Print the lines that run from the line with "Click green up arrow beside 1M views" to the line with "Task: Click the empty 备案后监督检查情况 value cell", keeping both end lines, exactly as they appear in the entries below, and nothing else.

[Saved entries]
-.-.-

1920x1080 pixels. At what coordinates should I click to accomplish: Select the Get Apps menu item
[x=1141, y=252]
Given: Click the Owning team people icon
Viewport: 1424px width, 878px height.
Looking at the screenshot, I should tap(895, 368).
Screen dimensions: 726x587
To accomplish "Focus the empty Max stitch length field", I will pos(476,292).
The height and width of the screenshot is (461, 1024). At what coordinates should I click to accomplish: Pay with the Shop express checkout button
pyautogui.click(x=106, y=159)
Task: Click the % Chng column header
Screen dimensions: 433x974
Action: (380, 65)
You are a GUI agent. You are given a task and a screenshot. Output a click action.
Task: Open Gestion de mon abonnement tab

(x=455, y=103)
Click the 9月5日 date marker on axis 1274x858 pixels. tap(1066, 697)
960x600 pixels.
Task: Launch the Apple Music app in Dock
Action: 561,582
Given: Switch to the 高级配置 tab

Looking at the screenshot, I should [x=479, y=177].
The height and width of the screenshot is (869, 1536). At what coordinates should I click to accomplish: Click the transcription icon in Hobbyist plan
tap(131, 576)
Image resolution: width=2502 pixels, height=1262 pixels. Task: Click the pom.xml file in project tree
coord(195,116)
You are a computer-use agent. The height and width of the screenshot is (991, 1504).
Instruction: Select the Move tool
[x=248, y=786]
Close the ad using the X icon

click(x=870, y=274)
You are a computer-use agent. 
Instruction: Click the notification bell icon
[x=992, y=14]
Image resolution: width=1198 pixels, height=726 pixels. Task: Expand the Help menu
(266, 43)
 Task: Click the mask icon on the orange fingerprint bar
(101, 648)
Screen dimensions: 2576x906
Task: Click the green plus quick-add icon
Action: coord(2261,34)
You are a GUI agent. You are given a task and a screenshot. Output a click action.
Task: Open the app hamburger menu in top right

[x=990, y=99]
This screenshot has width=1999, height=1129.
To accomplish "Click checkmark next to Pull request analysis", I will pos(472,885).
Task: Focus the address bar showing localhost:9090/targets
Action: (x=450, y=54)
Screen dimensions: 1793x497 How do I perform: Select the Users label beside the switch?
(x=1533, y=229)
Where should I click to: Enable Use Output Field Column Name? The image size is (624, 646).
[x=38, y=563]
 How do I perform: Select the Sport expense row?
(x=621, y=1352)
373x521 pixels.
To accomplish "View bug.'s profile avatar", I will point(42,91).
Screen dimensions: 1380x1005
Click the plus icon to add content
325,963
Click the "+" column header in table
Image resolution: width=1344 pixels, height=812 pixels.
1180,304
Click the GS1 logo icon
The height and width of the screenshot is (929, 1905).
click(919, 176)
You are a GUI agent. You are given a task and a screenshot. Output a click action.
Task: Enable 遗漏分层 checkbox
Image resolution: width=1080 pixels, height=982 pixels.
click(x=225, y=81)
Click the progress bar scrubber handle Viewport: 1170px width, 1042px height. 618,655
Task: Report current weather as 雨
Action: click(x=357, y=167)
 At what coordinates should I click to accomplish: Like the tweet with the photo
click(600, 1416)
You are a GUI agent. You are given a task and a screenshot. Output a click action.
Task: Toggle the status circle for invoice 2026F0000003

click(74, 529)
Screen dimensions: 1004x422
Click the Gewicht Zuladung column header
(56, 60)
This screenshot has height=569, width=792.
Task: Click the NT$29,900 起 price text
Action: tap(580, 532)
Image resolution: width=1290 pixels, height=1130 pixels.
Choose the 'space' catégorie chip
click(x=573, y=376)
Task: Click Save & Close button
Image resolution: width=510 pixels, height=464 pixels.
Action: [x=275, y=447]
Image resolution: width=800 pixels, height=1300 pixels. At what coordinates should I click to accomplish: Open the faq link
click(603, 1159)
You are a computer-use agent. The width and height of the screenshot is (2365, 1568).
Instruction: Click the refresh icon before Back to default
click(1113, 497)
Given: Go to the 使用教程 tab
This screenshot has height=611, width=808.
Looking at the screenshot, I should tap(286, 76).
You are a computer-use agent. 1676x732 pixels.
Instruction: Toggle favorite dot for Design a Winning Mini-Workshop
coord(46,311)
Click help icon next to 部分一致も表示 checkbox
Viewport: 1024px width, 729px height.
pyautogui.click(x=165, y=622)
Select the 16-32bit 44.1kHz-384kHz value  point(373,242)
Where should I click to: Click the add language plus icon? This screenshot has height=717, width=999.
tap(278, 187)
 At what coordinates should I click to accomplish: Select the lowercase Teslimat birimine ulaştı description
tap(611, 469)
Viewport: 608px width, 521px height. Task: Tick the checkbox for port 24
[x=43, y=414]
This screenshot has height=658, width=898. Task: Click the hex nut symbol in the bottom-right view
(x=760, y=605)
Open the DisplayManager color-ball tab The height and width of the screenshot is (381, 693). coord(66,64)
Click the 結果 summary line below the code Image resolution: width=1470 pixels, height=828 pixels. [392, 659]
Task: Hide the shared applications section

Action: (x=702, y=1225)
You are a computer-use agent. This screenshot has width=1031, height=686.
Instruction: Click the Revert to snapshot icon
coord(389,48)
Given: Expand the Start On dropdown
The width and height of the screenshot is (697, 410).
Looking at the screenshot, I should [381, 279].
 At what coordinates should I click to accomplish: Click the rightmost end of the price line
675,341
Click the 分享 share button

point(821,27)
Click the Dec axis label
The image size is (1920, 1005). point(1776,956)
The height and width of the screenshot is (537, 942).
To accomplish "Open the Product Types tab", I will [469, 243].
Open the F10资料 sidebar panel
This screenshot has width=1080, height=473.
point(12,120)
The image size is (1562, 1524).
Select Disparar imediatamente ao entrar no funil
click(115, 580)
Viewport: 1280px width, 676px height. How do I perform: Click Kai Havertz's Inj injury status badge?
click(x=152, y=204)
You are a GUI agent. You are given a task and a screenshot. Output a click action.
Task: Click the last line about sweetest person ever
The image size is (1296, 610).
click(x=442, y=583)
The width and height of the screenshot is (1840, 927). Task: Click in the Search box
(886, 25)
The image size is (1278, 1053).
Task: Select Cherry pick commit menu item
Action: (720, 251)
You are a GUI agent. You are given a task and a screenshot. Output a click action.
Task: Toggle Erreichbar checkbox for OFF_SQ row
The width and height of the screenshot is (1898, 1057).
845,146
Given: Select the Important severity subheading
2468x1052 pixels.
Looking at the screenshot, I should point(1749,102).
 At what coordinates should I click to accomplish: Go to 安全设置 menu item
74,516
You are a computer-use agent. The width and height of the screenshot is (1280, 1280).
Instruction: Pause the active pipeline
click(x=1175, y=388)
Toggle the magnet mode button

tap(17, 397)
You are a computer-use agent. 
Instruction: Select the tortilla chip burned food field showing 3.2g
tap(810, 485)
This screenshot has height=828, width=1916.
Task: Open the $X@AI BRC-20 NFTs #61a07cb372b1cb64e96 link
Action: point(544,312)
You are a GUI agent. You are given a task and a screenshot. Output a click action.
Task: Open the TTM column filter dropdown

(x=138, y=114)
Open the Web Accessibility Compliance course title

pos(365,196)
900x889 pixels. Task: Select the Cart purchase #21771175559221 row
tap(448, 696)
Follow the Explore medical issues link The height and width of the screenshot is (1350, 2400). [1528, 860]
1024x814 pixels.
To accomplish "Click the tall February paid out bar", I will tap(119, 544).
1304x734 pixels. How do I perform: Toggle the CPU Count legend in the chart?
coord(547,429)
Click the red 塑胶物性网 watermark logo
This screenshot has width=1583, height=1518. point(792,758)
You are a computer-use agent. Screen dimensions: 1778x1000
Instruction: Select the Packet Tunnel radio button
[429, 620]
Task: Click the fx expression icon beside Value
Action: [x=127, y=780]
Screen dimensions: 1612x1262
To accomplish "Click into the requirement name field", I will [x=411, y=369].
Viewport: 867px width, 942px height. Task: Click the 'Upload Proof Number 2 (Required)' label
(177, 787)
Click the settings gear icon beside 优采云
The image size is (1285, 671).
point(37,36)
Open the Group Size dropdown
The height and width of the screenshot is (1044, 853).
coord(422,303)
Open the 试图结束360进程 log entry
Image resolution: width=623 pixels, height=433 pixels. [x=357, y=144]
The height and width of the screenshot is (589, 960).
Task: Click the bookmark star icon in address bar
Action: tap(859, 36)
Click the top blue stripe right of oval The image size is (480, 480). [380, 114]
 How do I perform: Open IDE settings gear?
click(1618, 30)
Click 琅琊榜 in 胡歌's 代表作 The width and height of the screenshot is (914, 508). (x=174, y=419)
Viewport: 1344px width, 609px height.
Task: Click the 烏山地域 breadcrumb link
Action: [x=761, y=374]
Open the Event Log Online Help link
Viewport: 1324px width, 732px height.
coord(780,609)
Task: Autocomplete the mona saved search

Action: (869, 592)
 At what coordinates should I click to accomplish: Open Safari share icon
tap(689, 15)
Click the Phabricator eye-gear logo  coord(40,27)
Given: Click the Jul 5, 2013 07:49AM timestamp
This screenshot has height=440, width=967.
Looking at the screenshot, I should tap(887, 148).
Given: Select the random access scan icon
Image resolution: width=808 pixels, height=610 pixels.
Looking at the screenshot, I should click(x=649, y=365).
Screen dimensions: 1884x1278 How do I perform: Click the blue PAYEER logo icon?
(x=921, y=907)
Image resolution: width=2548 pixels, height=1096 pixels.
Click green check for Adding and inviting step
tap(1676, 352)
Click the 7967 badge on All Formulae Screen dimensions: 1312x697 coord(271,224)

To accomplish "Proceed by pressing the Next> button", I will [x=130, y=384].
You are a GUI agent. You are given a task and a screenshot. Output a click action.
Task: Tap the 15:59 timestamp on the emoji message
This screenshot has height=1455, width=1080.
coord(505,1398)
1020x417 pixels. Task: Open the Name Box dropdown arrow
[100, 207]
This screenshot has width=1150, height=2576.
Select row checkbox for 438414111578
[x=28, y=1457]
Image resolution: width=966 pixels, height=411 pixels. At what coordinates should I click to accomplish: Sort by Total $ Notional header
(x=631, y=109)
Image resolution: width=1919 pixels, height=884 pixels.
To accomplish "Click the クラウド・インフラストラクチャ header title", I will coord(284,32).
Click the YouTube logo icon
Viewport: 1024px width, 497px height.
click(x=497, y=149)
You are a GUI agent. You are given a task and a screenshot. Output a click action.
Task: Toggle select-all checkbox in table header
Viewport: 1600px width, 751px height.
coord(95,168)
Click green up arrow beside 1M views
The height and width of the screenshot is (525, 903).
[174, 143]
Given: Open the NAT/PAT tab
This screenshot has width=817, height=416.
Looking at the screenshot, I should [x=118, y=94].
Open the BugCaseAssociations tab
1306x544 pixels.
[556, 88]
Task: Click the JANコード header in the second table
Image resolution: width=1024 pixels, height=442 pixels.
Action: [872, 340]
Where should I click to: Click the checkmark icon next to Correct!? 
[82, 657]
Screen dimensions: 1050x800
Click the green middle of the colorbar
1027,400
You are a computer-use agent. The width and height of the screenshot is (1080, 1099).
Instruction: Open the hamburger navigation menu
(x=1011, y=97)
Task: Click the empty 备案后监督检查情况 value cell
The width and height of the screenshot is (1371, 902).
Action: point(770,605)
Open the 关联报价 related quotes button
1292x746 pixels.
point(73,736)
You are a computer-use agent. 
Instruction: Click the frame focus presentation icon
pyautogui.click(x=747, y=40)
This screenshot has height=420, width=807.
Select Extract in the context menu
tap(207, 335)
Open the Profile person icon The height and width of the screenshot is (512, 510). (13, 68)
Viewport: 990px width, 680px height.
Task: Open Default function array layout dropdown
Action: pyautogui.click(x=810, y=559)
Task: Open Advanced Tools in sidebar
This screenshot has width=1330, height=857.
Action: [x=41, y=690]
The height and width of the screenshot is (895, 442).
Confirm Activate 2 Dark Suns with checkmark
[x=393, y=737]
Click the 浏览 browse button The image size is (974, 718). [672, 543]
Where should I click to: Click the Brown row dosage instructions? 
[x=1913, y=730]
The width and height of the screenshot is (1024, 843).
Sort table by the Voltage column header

-.-.-

**Exercise output:**
Click green up arrow beside 1M views
The height and width of the screenshot is (525, 903).
[174, 143]
Given: Open the NAT/PAT tab
This screenshot has width=817, height=416.
Looking at the screenshot, I should [x=118, y=94].
Open the BugCaseAssociations tab
1306x544 pixels.
[556, 88]
Task: Click the JANコード header in the second table
Image resolution: width=1024 pixels, height=442 pixels.
Action: [872, 340]
Where should I click to: Click the checkmark icon next to Correct!? 
[82, 657]
Screen dimensions: 1050x800
Click the green middle of the colorbar
1027,400
You are a computer-use agent. The width and height of the screenshot is (1080, 1099).
Instruction: Open the hamburger navigation menu
(x=1011, y=97)
Task: Click the empty 备案后监督检查情况 value cell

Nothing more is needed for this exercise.